Can you repeat word for word the lines of the material from the line containing "You are a computer-use" through the end of the material, with both ends included and the pictures left out?
************
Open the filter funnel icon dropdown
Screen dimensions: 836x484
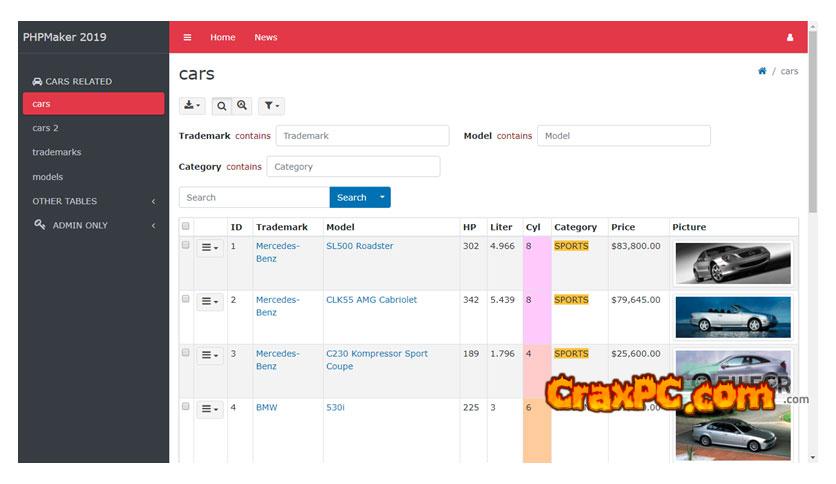click(x=271, y=105)
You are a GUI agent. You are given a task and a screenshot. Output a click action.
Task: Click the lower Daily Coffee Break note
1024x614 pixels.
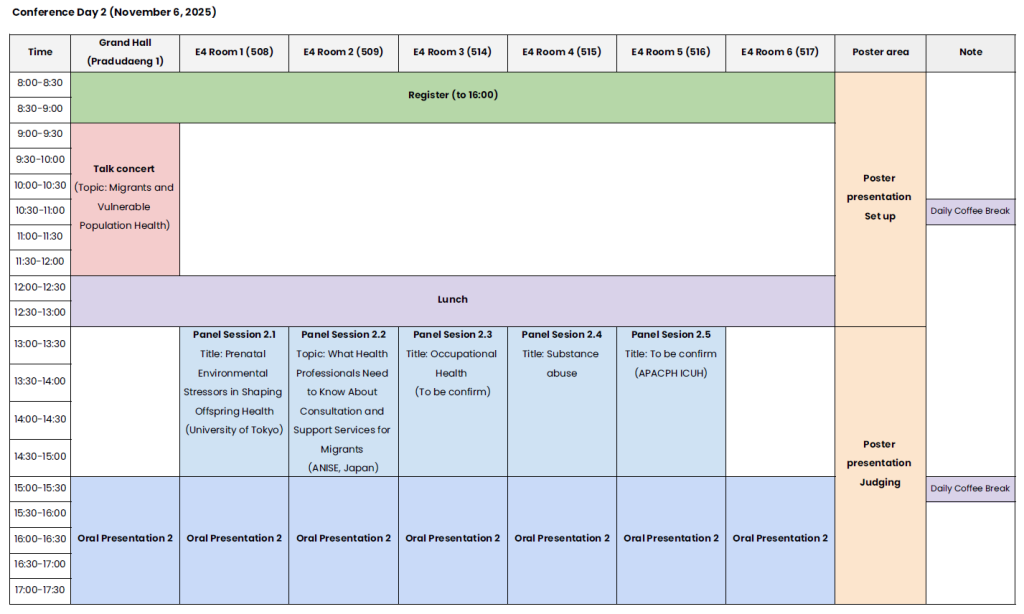970,488
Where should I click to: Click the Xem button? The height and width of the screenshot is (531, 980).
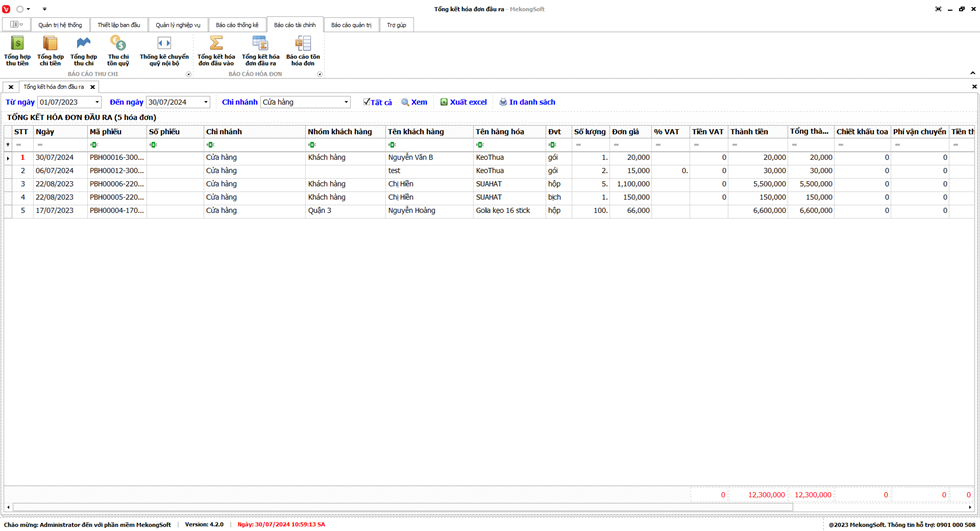tap(414, 102)
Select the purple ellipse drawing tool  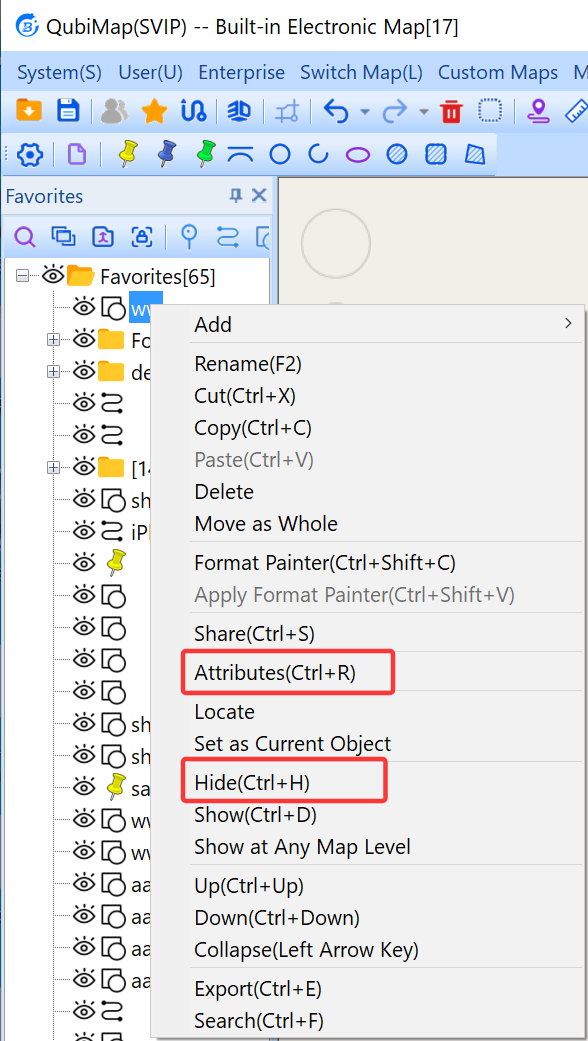pos(358,155)
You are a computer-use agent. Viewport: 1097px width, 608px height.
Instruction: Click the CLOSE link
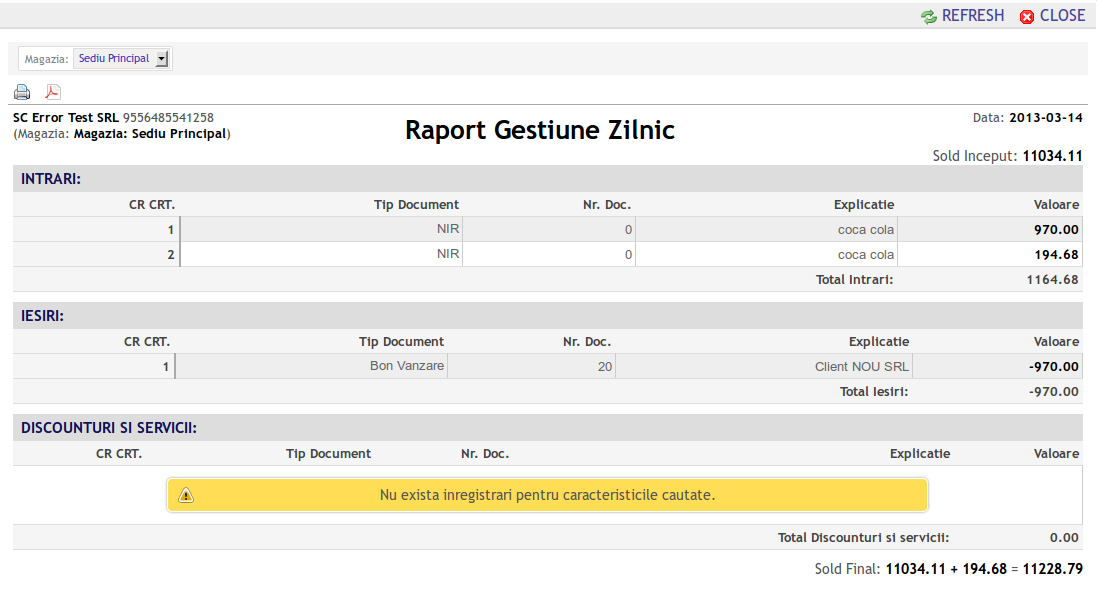tap(1062, 15)
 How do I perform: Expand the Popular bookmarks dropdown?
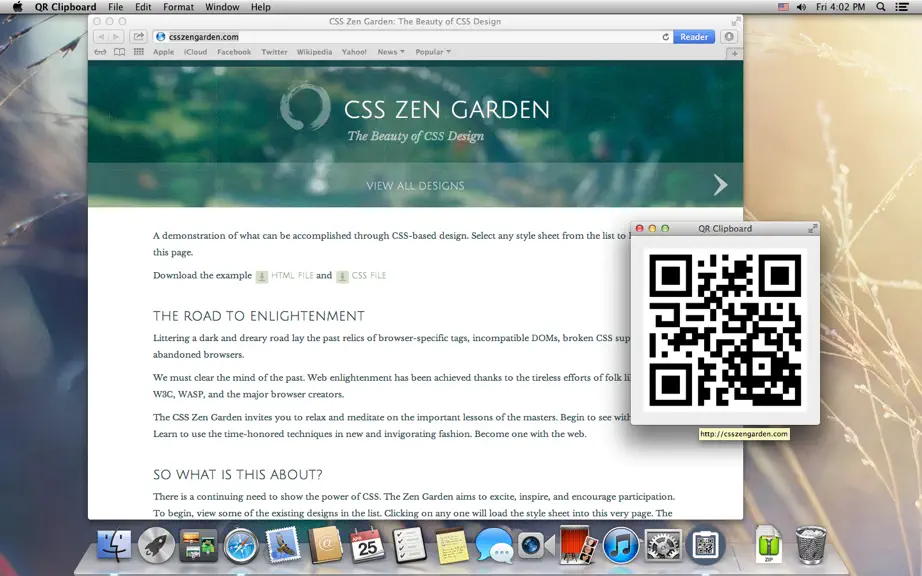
************
## Result of this exercise
You are a computer-use agent. Viewport: 1097px width, 608px height.
Instruction: Click the CLOSE link
tap(1062, 15)
 How do I perform: Expand the Popular bookmarks dropdown?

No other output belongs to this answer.